Name: Intelligent reuse of existing practice

Problem: Individuals with existing educational resources and practice wish to make use of online teaching and learning but have limited resources, support and time.

Forces: Existing resources and practice are appropriate for another medium and may not be suitable for the online medium.

The educational literature suggests that learner-centred/constructivist approaches to online teaching and learning are most effective. For many practitioners, both staff and students, these approaches are high in complexity, low in compatibility with previous practice and can appear to offer limited relative advantage. Such innovations require significant effort to ensure successful adoption.

Teaching staff receive limited support or reward for innovative teaching and learning and accept existing practices due to significant barriers to innovation.

Many students simply wish to achieve a certain grade, not be forced to expend energy on becoming familiar with a new delivery medium.
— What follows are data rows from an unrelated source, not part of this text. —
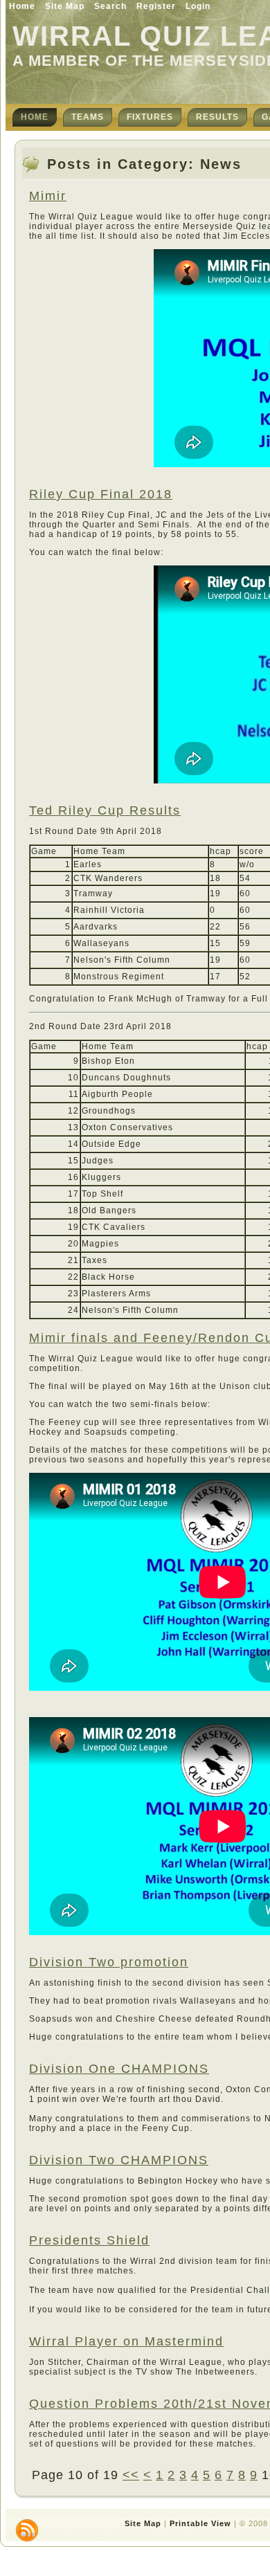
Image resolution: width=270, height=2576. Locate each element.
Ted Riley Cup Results (105, 810)
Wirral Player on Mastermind (126, 2341)
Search (110, 6)
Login (198, 6)
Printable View (200, 2523)
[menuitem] (35, 117)
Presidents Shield (89, 2240)
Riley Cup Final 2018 (100, 494)
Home (22, 6)
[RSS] (27, 2530)
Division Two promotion (108, 1962)
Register (156, 6)
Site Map (64, 6)
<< (131, 2475)
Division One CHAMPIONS (119, 2069)
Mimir (47, 196)
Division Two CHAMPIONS (118, 2160)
The online medium provides many advantages including time independence, geographic independence, ease and immediacy of communication and alternative representations of concepts (text, audio, graphical). It also allows rapid computer manipulation of digital information.
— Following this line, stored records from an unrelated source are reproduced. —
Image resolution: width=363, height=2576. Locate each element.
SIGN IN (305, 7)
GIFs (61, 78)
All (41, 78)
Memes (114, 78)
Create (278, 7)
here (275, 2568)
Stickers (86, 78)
Most academics want to address particular problems with their units while retaining some of the positives.

Solution: Adapt existing teaching and learning resources and practice for use in the online medium. The aim is to use the characteristics of the online medium to address specific problems and enhance the advantages of existing teaching practice. The emphasis is on achieving (for both staff and students) high compatibility with past practice, low complexity and high relative advantage.
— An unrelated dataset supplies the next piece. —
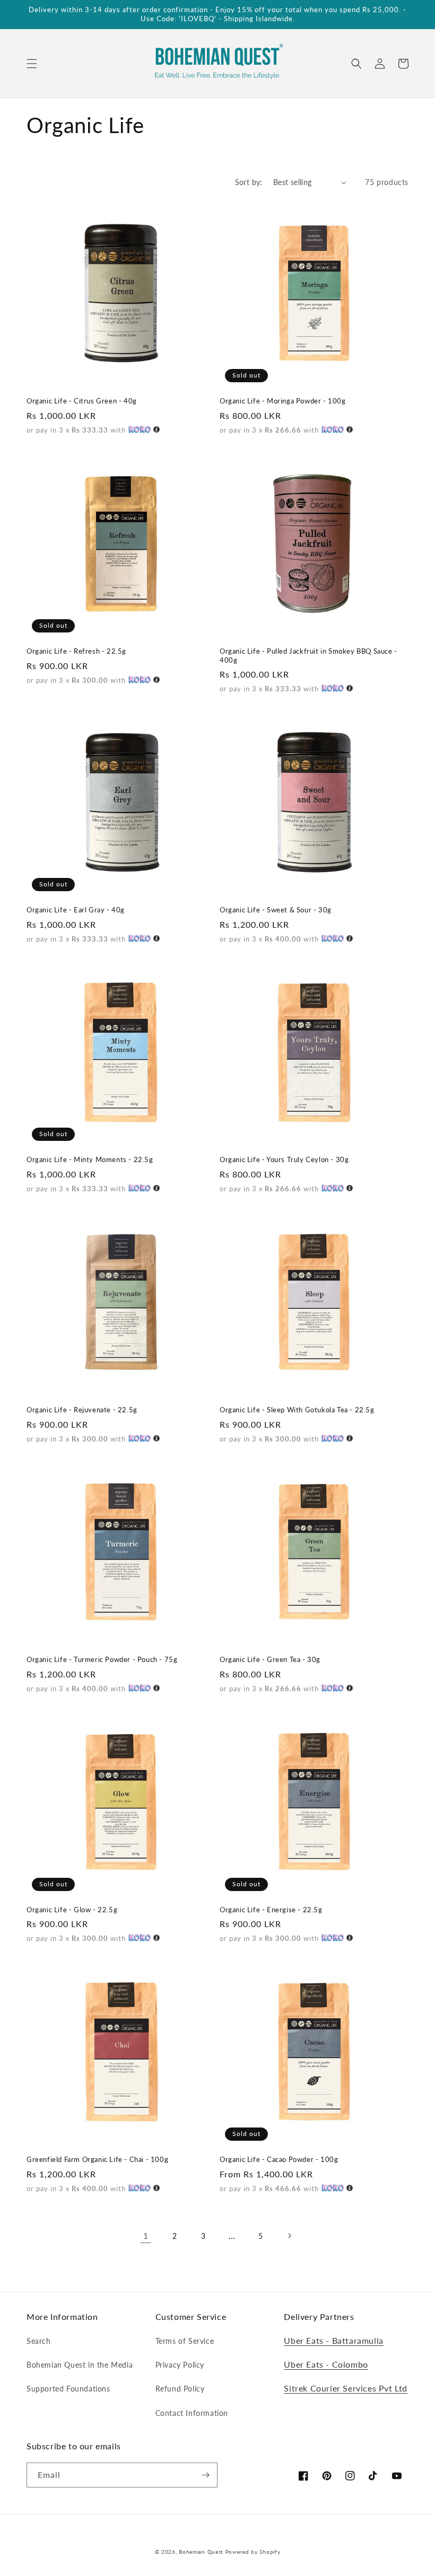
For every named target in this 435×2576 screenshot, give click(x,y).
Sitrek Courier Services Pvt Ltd (345, 2388)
Examples: Online assignment submission (Jones and Jamieson, 1997), uses the time and geographic independence of the online medium to reduce turn-around time, reduce the possibility of human error, and enable the use of computer manipulation and analysis of information. This maninpulation and analysis allows for automated marking. It also enables new practice including maintaining a central, long-term store of all student assignments.

Online/virtual lectures (Jones, 1999, Smeaton and Crimmins, 1997) allow the reuse of existing tools (powerpoint slideshows, video-taped lectures) to provide a lecture which can be repeated again and again under the student’s control and be delivered to all students independent of time and location. Audio lectures can provide distance students, who are normally restricted to print, with alternative representations of information.

Resulting Through this approach both students and staff should receive a positive

Context: introduction to online learning which while familiar in practice has solved a number of previous problems and retained traditional advantages. This positive experience should encourage both staff and students to be more willing to adopt further online teaching and learning innovations. In particular since staff should at the end of this have a collection of resources, which will make it easier for them migrate to more appropriate uses of the online medium.

Rationale: Diffusion of innovations theory says that an innovation is more likely to be adopted if it is low in complexity, high in compatibility and offers high relative advantage.

Related This pattern will contain a number of component patterns such as

Patterns: Finding the Problems and Finding the Advantages which offer advice on how to implement this pattern. Follow-on patterns might include Resource-Based Learning, Problem-based learning and other patterns which require staff or students to consider entirely new approaches to teaching and learning (Goldfedder and Rising 1996).